Sometimes our data matrix contains variables that are measured in different units. So we might have to scale the centered matrix to reduce the effect of variables with large variation. So depending on the matrix on which PCA is performed, it is divided into two types.

• Covariance PCA (Data matrix is centered but not scaled)
• Correlation PCA (Data matrix is centered and scaled)

Examples of these two types can be found in Part-II. Please note that the above two variations are just two among many variations. There are Sparse PCA, Kernel PCA, Robust PCA, Non-negative PCA and many others. We have mentioned the two that are most widely used.

Some common terminologies associated with PCA

In literature, there is no standard terminology for different terms in PCA. Different people use different (often contradictory) terminology thus confusing newcomers. Therefore, it is better to stick to one set of terminologies and notations and use those consistently. We will stick to the terminology used in reference [2].

• Factor scores corresponding to a principal component: Values of that column of $\textbf{Y}$ that corresponds to the desired principal component.

• Loading score: Values corresponding to a column of $\textbf{P}$. For example,loading scores of variables corresponding to first principal component are the values of the first column of $\textbf{P}$.

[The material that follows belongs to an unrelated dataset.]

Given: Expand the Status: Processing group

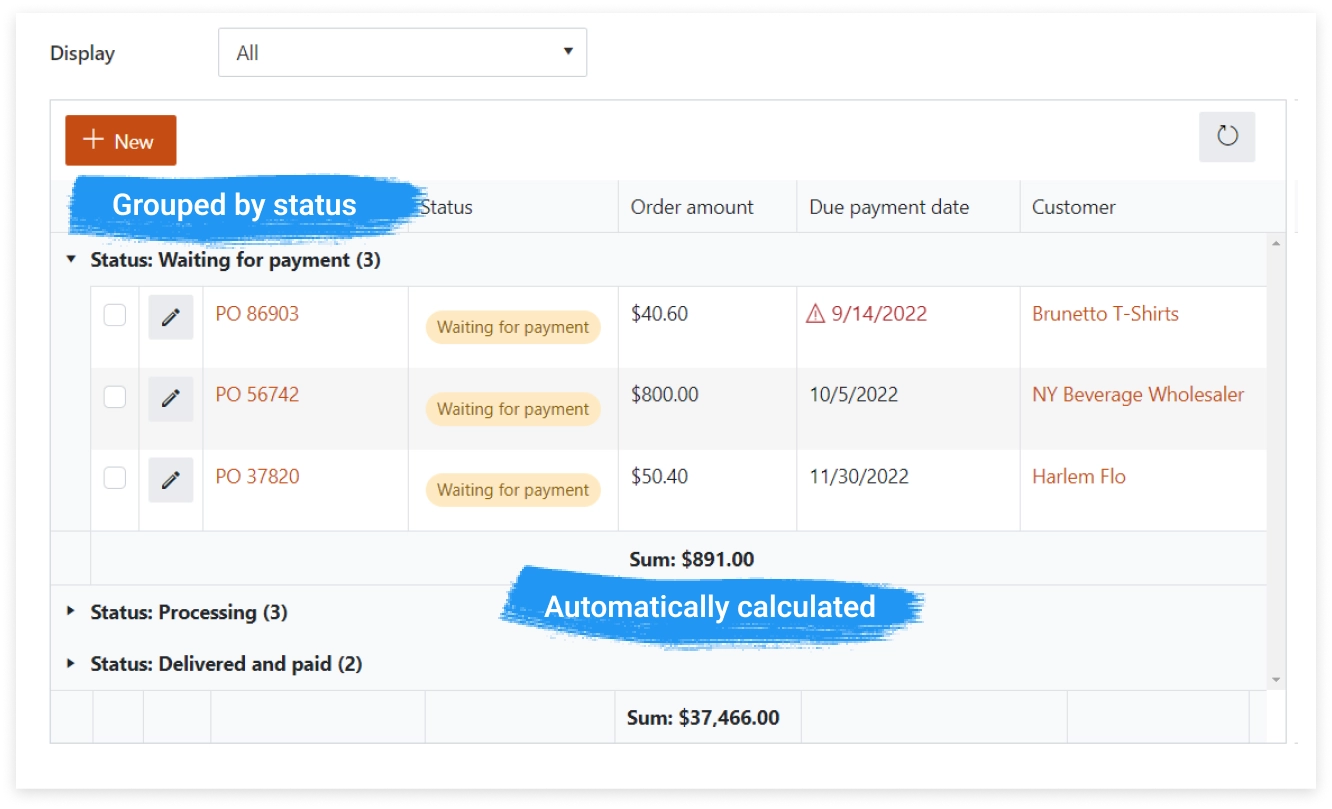Looking at the screenshot, I should pos(71,610).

• Inertia: Square of Frobenius norm of the matrix.

How actually are principal components computed?

The previously stated method of finding eigenvectors of covariance matrix is not computationally efficient. In practice, singular value decomposition (SVD) is used to compute the matrix $\textbf{P}$. SVD theorem tells that any real matrix $\textbf{X}$ can be decomposed into three matrices such that $$ \textbf{X} = \textbf{U}\Sigma\textbf{V}^T$$ Where, $\textbf{X}$ is of size $n\times p$. $\textbf{U}$ and $\textbf{V}$ are orthogonal matrices of size $n\times n$ and $p\times p$ respectively. $\Sigma$ is a diagonal matrix of size $n\times p$.

Given the SVD decomposition of a matrix $\textbf{X}$, $$\textbf{X}^T\textbf{X}=\textbf{V}\Sigma^2\textbf{V}^T$$

This is the eigen-decomposition of $\textbf{X}^T\textbf{X}$. So $\textbf{V}$ is the eigenvector matrix of $\textbf{X}^T\textbf{X}$. For PCA we need eigenvector matrix of covariance matrix. So converting the equation into convenient form, we get $$\textbf{S} = \frac{1}{n-1}\textbf{X}^T\textbf{X}=\textbf{V}(\frac{1}{n-1}\Sigma^2)\textbf{V}^T$$ Thus eigenvalues of S are diagonal entries of $(\frac{1}{n-1}\Sigma^2)$. As SVD is computationally efficient, all built-in functions use SVD to compute the loading matrix and then use the loading matrix to find principal components.

In the interest of keeping the post at a reasonable length, we will stop our exposition of theory here. Whatever we have discussed is only a fraction of everything. Entire books have been written on PCA. Interested readers who want to pursue this further can refer the references of this post as a starting point. Readers are encouraged to bring any errors or omissions to my notice.

Last modified: May 5, 2021

References

1. I.T. Jolliffe, Principal component analysis, 2nd ed, Springer, New York,2002.
2. Abdi, H., & Williams, L. J. (2010). Principal component analysis. Wiley interdisciplinary reviews: computational statistics, 2(4), 433-459.